There are not enough resources in Bucharest to place all of the children in foster care, the researchers say.

Verbal skills

At about 4.5 years of age, girls in foster care scored an average of 79 on the IQ test given to them, while those who remained in institutional care scored an average of 59. But the mean score of boys in both groups was in the 60s. Even with foster care intervention, most of the children still scored in the low IQ range. Average IQ scores are around 100.

"It's a very interesting finding. One wouldn't expect it [the sex difference] at all," says Seth Pollak, a developmental psychopathologist at the University of Wisconsin, Madison, US.

Fox says his team does not know why girls seem to respond better to foster care, in terms of cognitive development. He speculates that foster parents may be more talkative with the girls in their care, boosting these children's verbal skills. Fox and other scientists stress they must find out more about the differences in foster care versus institutional care to understand what gives girls the advantage.

Emotional and behavioural

Another researcher, Charles Zeanah of Tulane University in New Orleans, US, analysing data from the same project, found that psychiatric disorders were 3.5 times more common among institutionalised children than among children in normal family care. He also found that foster care could help the psychiatric condition of orphaned, institutionalised children.

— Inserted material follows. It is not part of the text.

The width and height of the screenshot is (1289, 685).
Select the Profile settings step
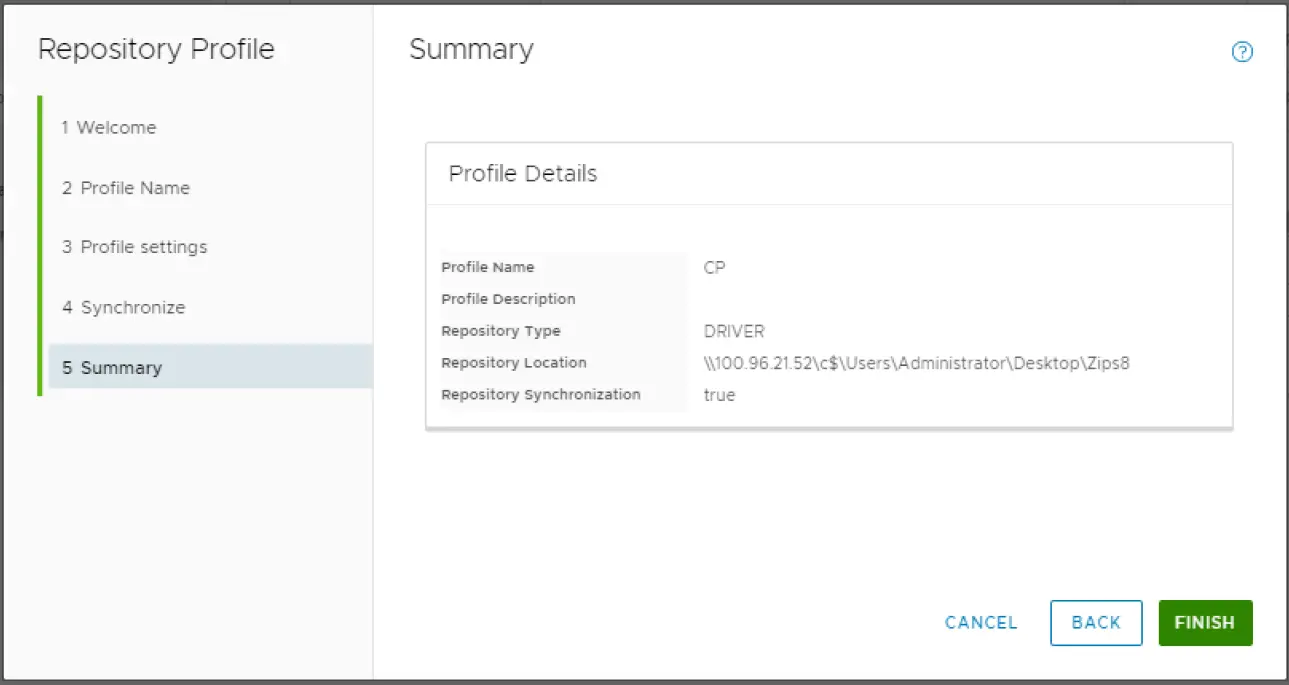click(134, 247)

His group determined that children in foster homes had a reduced risk of emotional disorders, including anxiety and depression. But they found no difference in the frequency of behavioural disorders such as hyperactivity and aggression between children in foster care or institutional care.

Zeanah notes that girls are more likely to suffer from emotional disorders – so may gain more psychiatric benefit from foster care – while boys more commonly have behavioural problems. "Girls are much more responsive to placement in foster care and have their [psychiatric] symptoms ameliorated more than boys," he notes.

Delayed puberty

However, girls may also be more vulnerable to delayed physical development while in institutional care. Dana Johnson at the University of Minnesota described how the orphaned Romanian children he and his colleagues studied had markedly lower levels of natural growth hormones.

According to their latest analysis, puberty appears delayed by an average two years among girls in institutional care in comparison with girls in normal family environments. Boys, on the other hand, have a puberty delay of about 1.5 years when they remain in orphanages.

The studies were presented on Wednesday at the American Association for the Advancement of Science meeting in St. Louis, Missouri.

http://www.newscientist.com/article.ns?id=dn8736

I find it interesting that many see orphanages as being damaging institutions that cripple the mind of a child -- as if bouncing from foster home to foster home is good for a child's sense of consistency, predictablility and wellbeing.  Perhaps the problem is not the formal name given to a child's environment, but the way in which a child is treated, through the quality of consistent care given to the child removed from his/her parents.  Surely the stress of not knowing who and what adult is trustworthy has an influence on a child's intellectual and emotional development?